In 2013 North Carolina instituted sweeping tax reform and began the process of making its tax system more efficient and more consistent with liberty.

There are important areas of the tax code that still need to be reformed, and the treatment of capital gains is one of those areas.

Capital gains taxes penalize saving, investment, and therefore entrepreneurship.

They do this by imposing a second layer of taxation on equity investment.

The most straightforward way to end this bias is to eliminate the tax on capital gains completely.

If abolition of the capital gains tax is considered to be too difficult a task politically, then North Carolina could take the same approach as the federal government and tax capital gains at a lower rate than ordinary income.

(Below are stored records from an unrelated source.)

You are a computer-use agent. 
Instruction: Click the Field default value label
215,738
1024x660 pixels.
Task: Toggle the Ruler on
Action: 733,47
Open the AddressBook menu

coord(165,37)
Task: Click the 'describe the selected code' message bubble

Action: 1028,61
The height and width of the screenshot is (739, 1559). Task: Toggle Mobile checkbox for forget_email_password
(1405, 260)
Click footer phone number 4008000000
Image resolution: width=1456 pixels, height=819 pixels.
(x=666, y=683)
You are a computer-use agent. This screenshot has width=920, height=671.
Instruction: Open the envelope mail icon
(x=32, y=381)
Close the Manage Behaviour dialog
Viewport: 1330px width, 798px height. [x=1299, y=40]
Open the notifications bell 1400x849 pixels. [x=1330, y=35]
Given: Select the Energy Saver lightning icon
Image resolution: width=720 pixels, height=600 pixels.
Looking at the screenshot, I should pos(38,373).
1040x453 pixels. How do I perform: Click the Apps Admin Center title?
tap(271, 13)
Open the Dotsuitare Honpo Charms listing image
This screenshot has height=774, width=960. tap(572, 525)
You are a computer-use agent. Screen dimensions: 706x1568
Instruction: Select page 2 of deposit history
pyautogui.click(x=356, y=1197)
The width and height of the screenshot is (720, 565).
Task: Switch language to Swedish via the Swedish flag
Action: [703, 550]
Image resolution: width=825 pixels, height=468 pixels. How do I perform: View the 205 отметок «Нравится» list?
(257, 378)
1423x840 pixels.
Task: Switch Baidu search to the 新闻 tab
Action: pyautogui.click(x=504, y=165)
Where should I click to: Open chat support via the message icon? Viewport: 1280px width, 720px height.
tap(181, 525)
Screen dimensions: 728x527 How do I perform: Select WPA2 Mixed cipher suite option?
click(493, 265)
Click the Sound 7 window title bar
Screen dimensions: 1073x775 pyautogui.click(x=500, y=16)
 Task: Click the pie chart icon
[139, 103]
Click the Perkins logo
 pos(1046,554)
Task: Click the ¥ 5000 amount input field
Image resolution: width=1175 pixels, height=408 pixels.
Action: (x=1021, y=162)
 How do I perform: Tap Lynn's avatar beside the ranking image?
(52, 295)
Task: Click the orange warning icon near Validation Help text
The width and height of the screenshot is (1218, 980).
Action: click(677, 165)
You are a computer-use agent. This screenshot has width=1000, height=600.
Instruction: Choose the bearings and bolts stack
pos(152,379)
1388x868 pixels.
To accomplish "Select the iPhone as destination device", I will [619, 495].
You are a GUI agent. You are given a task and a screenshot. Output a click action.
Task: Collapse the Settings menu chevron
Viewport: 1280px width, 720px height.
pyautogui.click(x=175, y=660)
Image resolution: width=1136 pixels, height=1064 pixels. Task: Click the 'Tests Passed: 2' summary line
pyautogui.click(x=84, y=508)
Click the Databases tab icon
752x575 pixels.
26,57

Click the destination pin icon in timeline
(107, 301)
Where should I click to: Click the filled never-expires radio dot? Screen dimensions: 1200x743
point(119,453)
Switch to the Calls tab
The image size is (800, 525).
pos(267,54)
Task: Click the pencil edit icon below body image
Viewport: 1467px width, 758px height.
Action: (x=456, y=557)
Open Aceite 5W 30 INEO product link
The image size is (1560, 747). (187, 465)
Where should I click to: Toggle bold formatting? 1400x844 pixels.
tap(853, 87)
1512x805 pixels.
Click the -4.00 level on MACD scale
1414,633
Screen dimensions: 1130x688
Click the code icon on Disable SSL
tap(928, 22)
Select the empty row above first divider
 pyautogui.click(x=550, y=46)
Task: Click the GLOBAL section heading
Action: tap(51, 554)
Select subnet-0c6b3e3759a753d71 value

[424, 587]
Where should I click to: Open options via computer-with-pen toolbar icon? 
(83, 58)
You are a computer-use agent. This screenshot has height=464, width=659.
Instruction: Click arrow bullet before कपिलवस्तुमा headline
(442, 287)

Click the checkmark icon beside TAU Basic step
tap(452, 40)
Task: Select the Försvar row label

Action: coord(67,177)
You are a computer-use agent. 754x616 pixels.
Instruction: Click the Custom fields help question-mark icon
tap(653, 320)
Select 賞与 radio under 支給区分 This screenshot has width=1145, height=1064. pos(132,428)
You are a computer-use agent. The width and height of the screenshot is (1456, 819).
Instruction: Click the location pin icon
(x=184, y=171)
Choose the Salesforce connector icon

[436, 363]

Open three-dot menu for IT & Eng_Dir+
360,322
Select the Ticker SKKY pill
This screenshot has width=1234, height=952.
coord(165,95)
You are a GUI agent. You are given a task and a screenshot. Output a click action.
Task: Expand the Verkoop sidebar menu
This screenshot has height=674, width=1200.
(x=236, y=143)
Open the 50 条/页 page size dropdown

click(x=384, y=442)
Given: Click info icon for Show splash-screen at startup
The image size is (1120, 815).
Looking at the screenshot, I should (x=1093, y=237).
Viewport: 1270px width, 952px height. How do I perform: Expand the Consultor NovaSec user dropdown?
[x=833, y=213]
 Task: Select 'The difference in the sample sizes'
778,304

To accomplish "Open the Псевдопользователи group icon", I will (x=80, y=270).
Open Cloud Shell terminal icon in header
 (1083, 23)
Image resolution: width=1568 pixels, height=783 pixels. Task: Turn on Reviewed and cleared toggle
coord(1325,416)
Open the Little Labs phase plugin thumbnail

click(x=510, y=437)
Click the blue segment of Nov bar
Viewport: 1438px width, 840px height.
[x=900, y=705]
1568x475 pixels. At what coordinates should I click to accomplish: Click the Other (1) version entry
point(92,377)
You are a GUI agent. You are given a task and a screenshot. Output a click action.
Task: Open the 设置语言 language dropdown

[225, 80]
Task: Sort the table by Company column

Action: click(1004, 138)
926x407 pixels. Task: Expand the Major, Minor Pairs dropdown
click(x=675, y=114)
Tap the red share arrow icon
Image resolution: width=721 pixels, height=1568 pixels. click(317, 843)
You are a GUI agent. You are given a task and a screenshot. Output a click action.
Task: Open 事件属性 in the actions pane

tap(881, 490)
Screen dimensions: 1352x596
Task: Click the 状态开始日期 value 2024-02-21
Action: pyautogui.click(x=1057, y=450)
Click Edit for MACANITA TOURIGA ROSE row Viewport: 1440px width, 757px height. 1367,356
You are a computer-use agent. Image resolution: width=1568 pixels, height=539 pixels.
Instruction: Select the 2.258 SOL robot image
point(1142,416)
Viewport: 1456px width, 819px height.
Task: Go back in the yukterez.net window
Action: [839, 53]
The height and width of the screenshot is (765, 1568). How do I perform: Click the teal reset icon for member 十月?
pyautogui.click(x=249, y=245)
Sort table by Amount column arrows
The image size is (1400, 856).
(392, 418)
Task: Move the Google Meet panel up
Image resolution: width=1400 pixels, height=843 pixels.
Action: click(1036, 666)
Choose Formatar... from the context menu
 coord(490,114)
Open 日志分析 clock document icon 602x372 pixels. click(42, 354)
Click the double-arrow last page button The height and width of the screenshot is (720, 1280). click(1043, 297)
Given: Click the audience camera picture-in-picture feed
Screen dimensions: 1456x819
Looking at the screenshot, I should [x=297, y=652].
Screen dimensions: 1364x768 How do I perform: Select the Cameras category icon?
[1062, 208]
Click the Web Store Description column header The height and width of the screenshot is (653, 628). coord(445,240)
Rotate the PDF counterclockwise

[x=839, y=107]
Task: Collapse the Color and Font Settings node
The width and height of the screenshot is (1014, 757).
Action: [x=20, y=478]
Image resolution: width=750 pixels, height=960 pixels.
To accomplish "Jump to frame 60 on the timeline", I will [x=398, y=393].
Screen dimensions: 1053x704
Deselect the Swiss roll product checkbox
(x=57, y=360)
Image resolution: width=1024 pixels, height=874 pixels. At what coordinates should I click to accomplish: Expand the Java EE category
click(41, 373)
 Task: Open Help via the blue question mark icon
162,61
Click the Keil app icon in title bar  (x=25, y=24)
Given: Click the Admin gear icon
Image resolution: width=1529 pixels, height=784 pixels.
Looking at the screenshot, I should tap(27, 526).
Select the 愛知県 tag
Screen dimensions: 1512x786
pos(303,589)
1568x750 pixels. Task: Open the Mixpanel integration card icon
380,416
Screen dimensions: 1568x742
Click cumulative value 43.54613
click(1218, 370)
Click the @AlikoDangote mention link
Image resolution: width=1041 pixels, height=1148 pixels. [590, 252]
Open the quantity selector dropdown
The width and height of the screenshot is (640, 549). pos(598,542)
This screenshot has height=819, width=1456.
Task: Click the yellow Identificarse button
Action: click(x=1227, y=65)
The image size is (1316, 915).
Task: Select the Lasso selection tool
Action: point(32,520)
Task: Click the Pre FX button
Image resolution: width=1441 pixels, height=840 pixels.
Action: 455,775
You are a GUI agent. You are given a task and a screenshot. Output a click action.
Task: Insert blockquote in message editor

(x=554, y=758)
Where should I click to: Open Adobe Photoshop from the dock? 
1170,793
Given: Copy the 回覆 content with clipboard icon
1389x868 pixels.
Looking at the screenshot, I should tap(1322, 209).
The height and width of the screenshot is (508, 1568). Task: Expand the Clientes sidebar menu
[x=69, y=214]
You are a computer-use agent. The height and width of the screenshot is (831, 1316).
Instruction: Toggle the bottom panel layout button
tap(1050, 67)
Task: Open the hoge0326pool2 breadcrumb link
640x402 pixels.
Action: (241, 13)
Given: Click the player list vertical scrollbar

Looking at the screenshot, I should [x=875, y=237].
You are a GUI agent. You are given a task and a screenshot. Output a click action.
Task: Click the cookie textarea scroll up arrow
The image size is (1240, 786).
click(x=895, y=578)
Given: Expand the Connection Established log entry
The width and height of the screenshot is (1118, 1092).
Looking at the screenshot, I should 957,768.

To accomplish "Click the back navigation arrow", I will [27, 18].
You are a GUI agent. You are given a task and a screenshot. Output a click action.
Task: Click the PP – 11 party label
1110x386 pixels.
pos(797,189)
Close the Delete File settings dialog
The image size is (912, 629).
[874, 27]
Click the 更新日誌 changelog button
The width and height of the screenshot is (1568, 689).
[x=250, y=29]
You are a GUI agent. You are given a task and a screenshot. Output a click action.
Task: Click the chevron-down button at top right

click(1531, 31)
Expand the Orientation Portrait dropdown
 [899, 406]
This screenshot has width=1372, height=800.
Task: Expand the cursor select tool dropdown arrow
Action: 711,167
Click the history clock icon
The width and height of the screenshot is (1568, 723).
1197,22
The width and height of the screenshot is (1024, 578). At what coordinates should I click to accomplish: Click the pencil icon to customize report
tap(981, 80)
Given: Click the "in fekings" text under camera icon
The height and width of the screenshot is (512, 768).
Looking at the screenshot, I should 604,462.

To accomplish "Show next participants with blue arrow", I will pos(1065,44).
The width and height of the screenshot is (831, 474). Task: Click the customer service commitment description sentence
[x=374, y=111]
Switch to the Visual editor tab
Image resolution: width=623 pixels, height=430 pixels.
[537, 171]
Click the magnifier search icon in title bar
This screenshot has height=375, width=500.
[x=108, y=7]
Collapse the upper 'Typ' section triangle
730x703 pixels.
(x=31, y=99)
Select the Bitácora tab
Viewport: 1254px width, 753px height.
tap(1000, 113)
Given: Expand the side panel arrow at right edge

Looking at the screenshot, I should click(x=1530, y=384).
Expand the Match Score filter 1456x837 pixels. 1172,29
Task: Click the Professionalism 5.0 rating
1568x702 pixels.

Another approach would be to follow the lead of some other states. For example, South Carolina allows taxpayers to reduce their capital gains by 44 percent before applying the tax, while Wisconsin allows for an exclusion of 30 percent.

Fiscal reformers in the General Assembly are to congratulated for taking on tax reform when previous General Assemblies chose to kick the can down the road. Now it’s time to move ahead with the next step of putting North Carolina back on track with more freedom and more prosperity.